- _TASK STATEMENT_
The exercise calls for every entry that follows to be repeated exactly.

[Entries taken from a collection]
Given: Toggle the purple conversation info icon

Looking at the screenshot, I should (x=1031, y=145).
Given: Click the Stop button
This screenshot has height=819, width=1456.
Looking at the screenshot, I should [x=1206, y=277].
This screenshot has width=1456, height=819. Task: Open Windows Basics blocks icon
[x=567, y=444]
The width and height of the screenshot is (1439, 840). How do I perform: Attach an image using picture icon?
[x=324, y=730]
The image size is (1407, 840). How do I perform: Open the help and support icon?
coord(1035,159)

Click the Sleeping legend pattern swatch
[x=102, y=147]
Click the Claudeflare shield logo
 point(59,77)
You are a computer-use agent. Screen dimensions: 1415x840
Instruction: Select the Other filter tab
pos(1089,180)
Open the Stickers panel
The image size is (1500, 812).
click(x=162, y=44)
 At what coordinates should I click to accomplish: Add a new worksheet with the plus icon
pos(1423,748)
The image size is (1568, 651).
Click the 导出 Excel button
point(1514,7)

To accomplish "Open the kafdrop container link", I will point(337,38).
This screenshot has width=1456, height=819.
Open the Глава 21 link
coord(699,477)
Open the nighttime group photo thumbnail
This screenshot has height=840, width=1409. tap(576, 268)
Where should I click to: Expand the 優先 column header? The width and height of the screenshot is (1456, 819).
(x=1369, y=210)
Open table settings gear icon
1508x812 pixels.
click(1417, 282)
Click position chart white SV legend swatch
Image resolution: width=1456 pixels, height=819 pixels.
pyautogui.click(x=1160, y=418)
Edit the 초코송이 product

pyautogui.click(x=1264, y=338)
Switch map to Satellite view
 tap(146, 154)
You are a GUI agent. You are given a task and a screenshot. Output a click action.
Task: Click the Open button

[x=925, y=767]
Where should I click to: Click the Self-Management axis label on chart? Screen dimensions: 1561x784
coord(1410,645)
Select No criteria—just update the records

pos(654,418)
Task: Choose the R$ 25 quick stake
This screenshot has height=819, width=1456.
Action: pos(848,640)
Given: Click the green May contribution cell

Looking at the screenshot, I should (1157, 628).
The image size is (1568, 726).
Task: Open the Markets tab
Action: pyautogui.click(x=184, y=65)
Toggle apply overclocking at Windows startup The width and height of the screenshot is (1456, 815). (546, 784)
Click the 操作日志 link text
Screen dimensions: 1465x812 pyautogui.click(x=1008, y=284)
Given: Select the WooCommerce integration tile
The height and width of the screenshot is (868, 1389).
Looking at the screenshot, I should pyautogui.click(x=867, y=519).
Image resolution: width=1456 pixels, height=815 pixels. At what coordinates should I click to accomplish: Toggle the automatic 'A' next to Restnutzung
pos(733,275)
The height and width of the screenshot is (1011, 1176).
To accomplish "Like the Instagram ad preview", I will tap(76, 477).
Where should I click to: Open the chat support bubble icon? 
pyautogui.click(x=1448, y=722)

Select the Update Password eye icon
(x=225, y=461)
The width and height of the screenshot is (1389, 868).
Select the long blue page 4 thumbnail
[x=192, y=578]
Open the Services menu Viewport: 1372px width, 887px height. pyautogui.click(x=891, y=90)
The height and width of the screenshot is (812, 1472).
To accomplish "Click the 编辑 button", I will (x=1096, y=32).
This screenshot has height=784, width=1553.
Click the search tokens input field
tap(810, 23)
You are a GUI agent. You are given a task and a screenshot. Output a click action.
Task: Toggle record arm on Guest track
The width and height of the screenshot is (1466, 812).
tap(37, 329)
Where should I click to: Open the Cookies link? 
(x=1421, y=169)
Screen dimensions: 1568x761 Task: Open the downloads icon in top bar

- _ANSWER BOX_
Given: Toggle the purple conversation info icon

Looking at the screenshot, I should (x=1031, y=145).
Given: Click the Stop button
This screenshot has height=819, width=1456.
Looking at the screenshot, I should [x=1206, y=277].
This screenshot has width=1456, height=819. Task: Open Windows Basics blocks icon
[x=567, y=444]
The width and height of the screenshot is (1439, 840). How do I perform: Attach an image using picture icon?
[x=324, y=730]
The image size is (1407, 840). How do I perform: Open the help and support icon?
coord(1035,159)

Click the Sleeping legend pattern swatch
[x=102, y=147]
Click the Claudeflare shield logo
 point(59,77)
You are a computer-use agent. Screen dimensions: 1415x840
Instruction: Select the Other filter tab
pos(1089,180)
Open the Stickers panel
The image size is (1500, 812).
click(x=162, y=44)
 At what coordinates should I click to accomplish: Add a new worksheet with the plus icon
pos(1423,748)
The image size is (1568, 651).
Click the 导出 Excel button
point(1514,7)

To accomplish "Open the kafdrop container link", I will point(337,38).
This screenshot has width=1456, height=819.
Open the Глава 21 link
coord(699,477)
Open the nighttime group photo thumbnail
This screenshot has height=840, width=1409. tap(576, 268)
Where should I click to: Expand the 優先 column header? The width and height of the screenshot is (1456, 819).
(x=1369, y=210)
Open table settings gear icon
1508x812 pixels.
click(1417, 282)
Click position chart white SV legend swatch
Image resolution: width=1456 pixels, height=819 pixels.
pyautogui.click(x=1160, y=418)
Edit the 초코송이 product

pyautogui.click(x=1264, y=338)
Switch map to Satellite view
 tap(146, 154)
You are a GUI agent. You are given a task and a screenshot. Output a click action.
Task: Click the Open button

[x=925, y=767]
Where should I click to: Click the Self-Management axis label on chart? Screen dimensions: 1561x784
coord(1410,645)
Select No criteria—just update the records

pos(654,418)
Task: Choose the R$ 25 quick stake
This screenshot has height=819, width=1456.
Action: pos(848,640)
Given: Click the green May contribution cell

Looking at the screenshot, I should (1157, 628).
The image size is (1568, 726).
Task: Open the Markets tab
Action: pyautogui.click(x=184, y=65)
Toggle apply overclocking at Windows startup The width and height of the screenshot is (1456, 815). (546, 784)
Click the 操作日志 link text
Screen dimensions: 1465x812 pyautogui.click(x=1008, y=284)
Given: Select the WooCommerce integration tile
The height and width of the screenshot is (868, 1389).
Looking at the screenshot, I should pyautogui.click(x=867, y=519).
Image resolution: width=1456 pixels, height=815 pixels. At what coordinates should I click to accomplish: Toggle the automatic 'A' next to Restnutzung
pos(733,275)
The height and width of the screenshot is (1011, 1176).
To accomplish "Like the Instagram ad preview", I will tap(76, 477).
Where should I click to: Open the chat support bubble icon? 
pyautogui.click(x=1448, y=722)

Select the Update Password eye icon
(x=225, y=461)
The width and height of the screenshot is (1389, 868).
Select the long blue page 4 thumbnail
[x=192, y=578]
Open the Services menu Viewport: 1372px width, 887px height. pyautogui.click(x=891, y=90)
The height and width of the screenshot is (812, 1472).
To accomplish "Click the 编辑 button", I will (x=1096, y=32).
This screenshot has height=784, width=1553.
Click the search tokens input field
tap(810, 23)
You are a GUI agent. You are given a task and a screenshot. Output a click action.
Task: Toggle record arm on Guest track
The width and height of the screenshot is (1466, 812).
tap(37, 329)
Where should I click to: Open the Cookies link? 
(x=1421, y=169)
Screen dimensions: 1568x761 Task: Open the downloads icon in top bar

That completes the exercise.